I have data on Percentage Change from Baseline for two groups. To visualize the data, I created a boxplot and added the number of observations at the bottom using stat_summary. Additionally, I conducted a test to assess if the Percentage Change from Baseline is significantly different from zero for each group.
I attempted to break the y-axis into two parts, but after trying to modify the labels of the y-axis using scale_y_continuous, I encountered an issue: the y-axis is displayed twice, on both the right and left sides. How can I modify the labels of the y-axis without showing it twice?
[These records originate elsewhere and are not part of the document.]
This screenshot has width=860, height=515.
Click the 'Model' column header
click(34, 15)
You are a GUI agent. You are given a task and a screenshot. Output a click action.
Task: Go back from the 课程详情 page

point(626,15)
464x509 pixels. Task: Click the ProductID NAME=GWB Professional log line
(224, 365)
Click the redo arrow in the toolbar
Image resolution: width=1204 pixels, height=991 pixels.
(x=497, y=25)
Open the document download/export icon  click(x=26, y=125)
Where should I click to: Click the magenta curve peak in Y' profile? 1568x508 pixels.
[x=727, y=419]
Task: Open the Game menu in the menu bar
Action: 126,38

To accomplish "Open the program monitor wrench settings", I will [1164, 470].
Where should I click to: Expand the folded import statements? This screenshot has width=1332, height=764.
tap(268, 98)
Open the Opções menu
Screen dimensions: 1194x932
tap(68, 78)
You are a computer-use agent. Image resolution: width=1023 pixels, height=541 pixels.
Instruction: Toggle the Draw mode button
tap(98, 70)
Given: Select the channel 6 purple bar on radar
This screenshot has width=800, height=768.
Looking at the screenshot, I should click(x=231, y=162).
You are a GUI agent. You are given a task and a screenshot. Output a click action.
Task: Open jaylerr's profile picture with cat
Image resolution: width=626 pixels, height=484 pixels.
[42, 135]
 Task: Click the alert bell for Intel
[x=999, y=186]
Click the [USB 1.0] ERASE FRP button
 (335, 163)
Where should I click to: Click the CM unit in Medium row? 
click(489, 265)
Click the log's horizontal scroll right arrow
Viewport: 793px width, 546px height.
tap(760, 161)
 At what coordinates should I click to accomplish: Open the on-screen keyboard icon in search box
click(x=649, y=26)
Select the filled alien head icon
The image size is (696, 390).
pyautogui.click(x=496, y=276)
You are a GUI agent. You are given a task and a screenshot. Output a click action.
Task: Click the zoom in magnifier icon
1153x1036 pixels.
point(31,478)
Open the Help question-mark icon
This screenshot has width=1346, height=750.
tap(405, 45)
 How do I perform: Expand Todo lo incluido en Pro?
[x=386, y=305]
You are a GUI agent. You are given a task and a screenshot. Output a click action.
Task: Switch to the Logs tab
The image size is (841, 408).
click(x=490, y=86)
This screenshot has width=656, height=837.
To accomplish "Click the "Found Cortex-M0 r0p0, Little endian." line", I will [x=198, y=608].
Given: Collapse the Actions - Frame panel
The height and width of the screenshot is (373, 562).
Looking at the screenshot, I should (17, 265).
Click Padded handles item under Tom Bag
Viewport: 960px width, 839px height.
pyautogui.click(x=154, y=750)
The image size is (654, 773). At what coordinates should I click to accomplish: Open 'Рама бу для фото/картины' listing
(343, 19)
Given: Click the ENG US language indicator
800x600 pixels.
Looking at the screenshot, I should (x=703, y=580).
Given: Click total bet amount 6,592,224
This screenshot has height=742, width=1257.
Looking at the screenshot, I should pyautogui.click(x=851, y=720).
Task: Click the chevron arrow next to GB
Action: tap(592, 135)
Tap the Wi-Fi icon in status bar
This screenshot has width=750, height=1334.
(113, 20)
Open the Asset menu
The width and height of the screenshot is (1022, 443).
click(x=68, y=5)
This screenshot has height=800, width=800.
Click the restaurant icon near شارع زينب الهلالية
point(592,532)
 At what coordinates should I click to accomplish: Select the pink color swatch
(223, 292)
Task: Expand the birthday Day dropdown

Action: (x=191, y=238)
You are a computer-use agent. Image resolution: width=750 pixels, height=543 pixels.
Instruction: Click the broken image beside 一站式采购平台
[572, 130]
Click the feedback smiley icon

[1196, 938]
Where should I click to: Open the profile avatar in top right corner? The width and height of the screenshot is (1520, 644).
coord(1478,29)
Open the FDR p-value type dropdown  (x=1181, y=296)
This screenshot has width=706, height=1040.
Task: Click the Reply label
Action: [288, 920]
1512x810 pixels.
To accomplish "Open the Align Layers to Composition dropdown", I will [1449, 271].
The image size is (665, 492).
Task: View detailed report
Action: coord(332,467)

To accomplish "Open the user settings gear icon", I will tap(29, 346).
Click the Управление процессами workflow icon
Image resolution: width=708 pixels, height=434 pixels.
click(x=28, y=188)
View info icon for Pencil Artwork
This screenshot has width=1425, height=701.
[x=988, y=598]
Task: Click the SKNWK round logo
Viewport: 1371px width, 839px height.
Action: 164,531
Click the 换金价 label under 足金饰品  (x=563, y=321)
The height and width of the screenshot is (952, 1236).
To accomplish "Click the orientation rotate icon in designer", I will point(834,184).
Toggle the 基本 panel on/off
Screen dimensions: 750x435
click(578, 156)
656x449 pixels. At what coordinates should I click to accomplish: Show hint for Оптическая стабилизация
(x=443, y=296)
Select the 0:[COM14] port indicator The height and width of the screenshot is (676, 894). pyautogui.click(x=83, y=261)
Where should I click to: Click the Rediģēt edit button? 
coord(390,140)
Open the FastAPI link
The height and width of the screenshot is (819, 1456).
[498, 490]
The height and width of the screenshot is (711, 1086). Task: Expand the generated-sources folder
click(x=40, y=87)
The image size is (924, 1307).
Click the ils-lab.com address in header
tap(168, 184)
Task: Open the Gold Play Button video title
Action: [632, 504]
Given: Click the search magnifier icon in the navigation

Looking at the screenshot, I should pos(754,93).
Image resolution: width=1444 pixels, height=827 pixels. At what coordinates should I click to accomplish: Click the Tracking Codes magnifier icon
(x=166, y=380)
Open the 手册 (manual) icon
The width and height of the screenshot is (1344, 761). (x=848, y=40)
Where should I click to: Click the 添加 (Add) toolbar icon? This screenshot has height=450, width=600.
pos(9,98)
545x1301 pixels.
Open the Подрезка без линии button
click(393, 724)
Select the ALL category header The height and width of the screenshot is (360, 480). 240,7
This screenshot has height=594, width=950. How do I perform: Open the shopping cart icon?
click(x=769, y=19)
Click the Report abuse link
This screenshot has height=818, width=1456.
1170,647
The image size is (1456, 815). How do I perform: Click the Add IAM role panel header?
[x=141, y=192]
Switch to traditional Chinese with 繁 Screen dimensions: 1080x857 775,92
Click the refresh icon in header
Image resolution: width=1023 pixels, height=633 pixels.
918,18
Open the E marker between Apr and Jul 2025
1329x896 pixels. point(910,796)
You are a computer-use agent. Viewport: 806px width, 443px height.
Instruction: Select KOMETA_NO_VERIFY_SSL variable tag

Here are my data and my attempt in R:
set.seed(200)
# data
df <- data.frame(
G1 = c(rep("A", 8), rep("B", 30)),
G2 = c(rnorm(8, mean = 2, sd = 10), rnorm(29, mean = 50, sd = 20), 1000)
)
n_fun <- function(x){
return(data.frame(y = min(df$G2) * 5, # adjusted line
label = paste("N=", length(x), "\n")))
}
library(dplyr)
# calculate the mean and SD by group
mean_sd <- df %>%
group_by(G1) %>%
summarize(
rmean = mean(G2),
rsd = sd(G2)
)
# ____ Boxplots:
theme_set(theme_minimal())
# Test whether each group differs from 0
WC_tests = df %>%
group_by(G1) %>%
summarise(P = wilcox.test(G2, mu = 0)$p.value,
Sig = if (P <= 0.0001) {
"****"} else if (P <= 0.001) {
"***" } else if (P <= 0.01) {
"**" } else if (P <= 0.05) {
"*" } else {
"ns" },
MaxWidth = max(G2))
# gplot
ggboxplot(df, x = "G1", y = "G2", color = "G1", add = "jitter", palette = "jco") +
# Axis and legende
xlab("") +
ylab("Percent Change") +
theme(legend.key.size = unit(2.5, "lines")) +
scale_y_break(c(100, 980)) + # BREAK
scale_y_continuous(breaks = c(0,50,100, 980, 1000), labels = c(0,50,100, 980, 1000)) +
theme(axis.text.x = element_text(angle = 0, size = 9),
axis.text.y = element_text(size = 10),
# Remove labels on the right side
axis.text.y.right = element_blank()) +
# Sample size
stat_summary(fun.data = n_fun, geom = "text",
aes(group = G1), hjust = 0.8,
position = position_dodge(0.9), size = 3) +
# # Wilcoxon test mean comparaison
# Use the prepared table of test results as data for the geom
geom_text(aes(label = Sig, y = max(df$G2) + 3), size = 3,
data = WC_tests)+
# y = 0
geom_hline(yintercept = 0, linetype = "dashed", color = "gray") +
# Mean and sd
geom_text(data = mean_sd, aes(x = G1, y = 990,
label = paste("Mean(SD):",
round(rmean, 2),
"(",
round(rsd, 2),
")")),
color = "black")
Thank you! Shaima
You could use the ticklabels
argument from scale_y_break
. Then you don't need the scale_y_continuous
function to prevent two y-axis like this:
library(ggpubr)
library(ggbreak)
ggboxplot(df, x = "G1", y = "G2", color = "G1", add = "jitter", palette = "jco") +
# Axis and legende
xlab("") +
ylab("Percent Change") +
theme(legend.key.size = unit(2.5, "lines")) +
scale_y_break(c(100, 980), ticklabels = c(0,50,100, 980, 1000)) + # BREAK
#scale_y_continuous(breaks = c(0,50,100, 980, 1000), labels = c(0,50,100, 980, 1000)) +
theme(axis.text.x = element_text(angle = 0, size = 9),
axis.text.y = element_text(size = 10),
# Remove labels on the right side
axis.text.y.right = element_blank()) +
# Sample size
stat_summary(fun.data = n_fun, geom = "text",
aes(group = G1), hjust = 0.8,
position = position_dodge(0.9), size = 3) +
# # Wilcoxon test mean comparaison
# Use the prepared table of test results as data for the geom
geom_text(aes(label = Sig, y = max(df$G2) + 3), size = 3,
data = WC_tests)+
# y = 0
geom_hline(yintercept = 0, linetype = "dashed", color = "gray") +
# Mean and sd
geom_text(data = mean_sd, aes(x = G1, y = 990,
label = paste("Mean(SD):",
round(rmean, 2),
"(",
round(rsd, 2),
")")),
color = "black")
Created on 2024-03-18 with reprex v2.0.2